- [Given records]

- Opening Delimiter -

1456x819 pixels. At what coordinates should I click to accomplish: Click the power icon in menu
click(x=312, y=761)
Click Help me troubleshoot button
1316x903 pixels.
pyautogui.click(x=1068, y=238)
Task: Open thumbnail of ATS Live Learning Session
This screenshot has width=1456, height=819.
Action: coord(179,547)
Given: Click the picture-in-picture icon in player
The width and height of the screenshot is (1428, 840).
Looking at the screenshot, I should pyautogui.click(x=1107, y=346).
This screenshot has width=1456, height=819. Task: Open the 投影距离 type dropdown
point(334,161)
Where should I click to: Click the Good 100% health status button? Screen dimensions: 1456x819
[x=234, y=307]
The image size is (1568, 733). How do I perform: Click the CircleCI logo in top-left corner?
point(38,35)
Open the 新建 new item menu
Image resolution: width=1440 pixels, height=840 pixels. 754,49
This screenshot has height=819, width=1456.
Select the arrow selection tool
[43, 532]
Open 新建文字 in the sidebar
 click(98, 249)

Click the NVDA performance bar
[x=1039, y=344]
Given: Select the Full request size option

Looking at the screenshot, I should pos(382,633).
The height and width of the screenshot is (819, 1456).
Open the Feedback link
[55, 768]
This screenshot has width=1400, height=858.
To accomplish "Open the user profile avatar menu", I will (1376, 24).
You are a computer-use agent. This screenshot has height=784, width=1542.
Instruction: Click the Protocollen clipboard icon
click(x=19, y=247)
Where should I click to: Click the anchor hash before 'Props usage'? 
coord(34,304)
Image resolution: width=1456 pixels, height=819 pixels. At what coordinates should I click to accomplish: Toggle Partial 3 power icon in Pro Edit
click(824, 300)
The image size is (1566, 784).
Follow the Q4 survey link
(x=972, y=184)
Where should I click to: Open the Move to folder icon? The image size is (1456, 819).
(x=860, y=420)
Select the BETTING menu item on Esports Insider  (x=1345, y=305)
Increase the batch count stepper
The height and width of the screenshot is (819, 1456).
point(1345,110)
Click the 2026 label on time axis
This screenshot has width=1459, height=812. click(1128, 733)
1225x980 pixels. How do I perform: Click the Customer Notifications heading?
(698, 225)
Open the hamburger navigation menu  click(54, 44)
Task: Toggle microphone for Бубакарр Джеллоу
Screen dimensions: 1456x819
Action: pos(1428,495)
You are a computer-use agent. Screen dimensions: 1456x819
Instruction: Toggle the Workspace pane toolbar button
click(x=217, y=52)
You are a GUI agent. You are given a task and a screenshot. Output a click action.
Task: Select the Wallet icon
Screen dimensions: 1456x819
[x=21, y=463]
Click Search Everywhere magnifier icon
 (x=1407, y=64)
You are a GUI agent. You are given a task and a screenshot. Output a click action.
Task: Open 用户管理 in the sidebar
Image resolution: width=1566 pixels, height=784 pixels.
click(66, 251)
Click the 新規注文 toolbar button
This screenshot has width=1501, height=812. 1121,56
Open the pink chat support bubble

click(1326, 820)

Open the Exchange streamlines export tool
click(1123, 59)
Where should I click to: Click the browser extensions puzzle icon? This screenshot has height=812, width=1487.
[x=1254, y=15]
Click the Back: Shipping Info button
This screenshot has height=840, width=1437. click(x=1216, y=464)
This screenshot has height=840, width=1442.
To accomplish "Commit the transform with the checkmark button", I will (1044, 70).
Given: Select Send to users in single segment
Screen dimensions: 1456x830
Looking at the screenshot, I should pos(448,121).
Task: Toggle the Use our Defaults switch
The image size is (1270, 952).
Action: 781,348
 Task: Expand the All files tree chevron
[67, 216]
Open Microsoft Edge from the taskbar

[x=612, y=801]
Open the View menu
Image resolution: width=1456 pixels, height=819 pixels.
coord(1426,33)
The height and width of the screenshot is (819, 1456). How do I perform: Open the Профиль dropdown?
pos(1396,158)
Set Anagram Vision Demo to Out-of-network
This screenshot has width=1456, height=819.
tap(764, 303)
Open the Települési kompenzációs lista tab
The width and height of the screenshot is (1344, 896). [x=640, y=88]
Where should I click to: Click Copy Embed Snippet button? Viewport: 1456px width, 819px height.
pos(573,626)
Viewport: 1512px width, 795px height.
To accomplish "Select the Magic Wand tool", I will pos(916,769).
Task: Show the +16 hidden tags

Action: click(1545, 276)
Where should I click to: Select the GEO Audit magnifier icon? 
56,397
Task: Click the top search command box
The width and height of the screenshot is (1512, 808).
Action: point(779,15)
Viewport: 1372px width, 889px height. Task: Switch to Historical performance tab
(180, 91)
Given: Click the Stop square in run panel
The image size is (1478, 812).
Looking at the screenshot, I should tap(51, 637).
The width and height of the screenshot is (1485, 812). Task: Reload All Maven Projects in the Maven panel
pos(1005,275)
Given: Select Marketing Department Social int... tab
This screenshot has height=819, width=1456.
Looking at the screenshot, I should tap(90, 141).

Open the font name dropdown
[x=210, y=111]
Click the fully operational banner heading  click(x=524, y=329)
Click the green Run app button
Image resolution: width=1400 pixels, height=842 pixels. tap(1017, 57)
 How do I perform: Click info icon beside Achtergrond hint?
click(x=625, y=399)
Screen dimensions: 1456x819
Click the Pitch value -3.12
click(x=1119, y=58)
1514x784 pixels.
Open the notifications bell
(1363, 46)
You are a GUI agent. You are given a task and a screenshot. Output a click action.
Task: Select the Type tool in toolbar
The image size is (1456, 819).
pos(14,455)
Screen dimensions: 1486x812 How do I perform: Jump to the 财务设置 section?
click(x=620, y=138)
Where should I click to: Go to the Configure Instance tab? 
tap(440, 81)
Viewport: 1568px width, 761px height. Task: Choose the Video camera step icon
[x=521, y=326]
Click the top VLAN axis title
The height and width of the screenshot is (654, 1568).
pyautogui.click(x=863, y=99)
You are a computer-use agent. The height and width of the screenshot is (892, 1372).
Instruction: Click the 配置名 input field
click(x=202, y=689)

- Closing Delimiter -

- [Brief]
Output all of the material exactly.

- [Problem solution]
1456x819 pixels. At what coordinates should I click to accomplish: Click the power icon in menu
click(x=312, y=761)
Click Help me troubleshoot button
1316x903 pixels.
pyautogui.click(x=1068, y=238)
Task: Open thumbnail of ATS Live Learning Session
This screenshot has width=1456, height=819.
Action: coord(179,547)
Given: Click the picture-in-picture icon in player
The width and height of the screenshot is (1428, 840).
Looking at the screenshot, I should pyautogui.click(x=1107, y=346).
This screenshot has width=1456, height=819. Task: Open the 投影距离 type dropdown
point(334,161)
Where should I click to: Click the Good 100% health status button? Screen dimensions: 1456x819
[x=234, y=307]
The image size is (1568, 733). How do I perform: Click the CircleCI logo in top-left corner?
point(38,35)
Open the 新建 new item menu
Image resolution: width=1440 pixels, height=840 pixels. 754,49
This screenshot has height=819, width=1456.
Select the arrow selection tool
[43, 532]
Open 新建文字 in the sidebar
 click(98, 249)

Click the NVDA performance bar
[x=1039, y=344]
Given: Select the Full request size option

Looking at the screenshot, I should pos(382,633).
The height and width of the screenshot is (819, 1456).
Open the Feedback link
[55, 768]
This screenshot has width=1400, height=858.
To accomplish "Open the user profile avatar menu", I will (1376, 24).
You are a computer-use agent. This screenshot has height=784, width=1542.
Instruction: Click the Protocollen clipboard icon
click(x=19, y=247)
Where should I click to: Click the anchor hash before 'Props usage'? 
coord(34,304)
Image resolution: width=1456 pixels, height=819 pixels. At what coordinates should I click to accomplish: Toggle Partial 3 power icon in Pro Edit
click(824, 300)
The image size is (1566, 784).
Follow the Q4 survey link
(x=972, y=184)
Where should I click to: Open the Move to folder icon? The image size is (1456, 819).
(x=860, y=420)
Select the BETTING menu item on Esports Insider  (x=1345, y=305)
Increase the batch count stepper
The height and width of the screenshot is (819, 1456).
point(1345,110)
Click the 2026 label on time axis
This screenshot has width=1459, height=812. click(1128, 733)
1225x980 pixels. How do I perform: Click the Customer Notifications heading?
(698, 225)
Open the hamburger navigation menu  click(54, 44)
Task: Toggle microphone for Бубакарр Джеллоу
Screen dimensions: 1456x819
Action: pos(1428,495)
You are a computer-use agent. Screen dimensions: 1456x819
Instruction: Toggle the Workspace pane toolbar button
click(x=217, y=52)
You are a GUI agent. You are given a task and a screenshot. Output a click action.
Task: Select the Wallet icon
Screen dimensions: 1456x819
[x=21, y=463]
Click Search Everywhere magnifier icon
 (x=1407, y=64)
You are a GUI agent. You are given a task and a screenshot. Output a click action.
Task: Open 用户管理 in the sidebar
Image resolution: width=1566 pixels, height=784 pixels.
click(66, 251)
Click the 新規注文 toolbar button
This screenshot has width=1501, height=812. 1121,56
Open the pink chat support bubble

click(1326, 820)

Open the Exchange streamlines export tool
click(1123, 59)
Where should I click to: Click the browser extensions puzzle icon? This screenshot has height=812, width=1487.
[x=1254, y=15]
Click the Back: Shipping Info button
This screenshot has height=840, width=1437. click(x=1216, y=464)
This screenshot has height=840, width=1442.
To accomplish "Commit the transform with the checkmark button", I will (1044, 70).
Given: Select Send to users in single segment
Screen dimensions: 1456x830
Looking at the screenshot, I should pos(448,121).
Task: Toggle the Use our Defaults switch
The image size is (1270, 952).
Action: 781,348
 Task: Expand the All files tree chevron
[67, 216]
Open Microsoft Edge from the taskbar

[x=612, y=801]
Open the View menu
Image resolution: width=1456 pixels, height=819 pixels.
coord(1426,33)
The height and width of the screenshot is (819, 1456). How do I perform: Open the Профиль dropdown?
pos(1396,158)
Set Anagram Vision Demo to Out-of-network
This screenshot has width=1456, height=819.
tap(764, 303)
Open the Települési kompenzációs lista tab
The width and height of the screenshot is (1344, 896). [x=640, y=88]
Where should I click to: Click Copy Embed Snippet button? Viewport: 1456px width, 819px height.
pos(573,626)
Viewport: 1512px width, 795px height.
To accomplish "Select the Magic Wand tool", I will pos(916,769).
Task: Show the +16 hidden tags

Action: click(1545, 276)
Where should I click to: Select the GEO Audit magnifier icon? 
56,397
Task: Click the top search command box
The width and height of the screenshot is (1512, 808).
Action: point(779,15)
Viewport: 1372px width, 889px height. Task: Switch to Historical performance tab
(180, 91)
Given: Click the Stop square in run panel
The image size is (1478, 812).
Looking at the screenshot, I should tap(51, 637).
The width and height of the screenshot is (1485, 812). Task: Reload All Maven Projects in the Maven panel
pos(1005,275)
Given: Select Marketing Department Social int... tab
This screenshot has height=819, width=1456.
Looking at the screenshot, I should tap(90, 141).

Open the font name dropdown
[x=210, y=111]
Click the fully operational banner heading  click(x=524, y=329)
Click the green Run app button
Image resolution: width=1400 pixels, height=842 pixels. tap(1017, 57)
 How do I perform: Click info icon beside Achtergrond hint?
click(x=625, y=399)
Screen dimensions: 1456x819
Click the Pitch value -3.12
click(x=1119, y=58)
1514x784 pixels.
Open the notifications bell
(1363, 46)
You are a GUI agent. You are given a task and a screenshot. Output a click action.
Task: Select the Type tool in toolbar
The image size is (1456, 819).
pos(14,455)
Screen dimensions: 1486x812 How do I perform: Jump to the 财务设置 section?
click(x=620, y=138)
Where should I click to: Go to the Configure Instance tab? 
tap(440, 81)
Viewport: 1568px width, 761px height. Task: Choose the Video camera step icon
[x=521, y=326]
Click the top VLAN axis title
The height and width of the screenshot is (654, 1568).
pyautogui.click(x=863, y=99)
You are a computer-use agent. The height and width of the screenshot is (892, 1372).
Instruction: Click the 配置名 input field
click(x=202, y=689)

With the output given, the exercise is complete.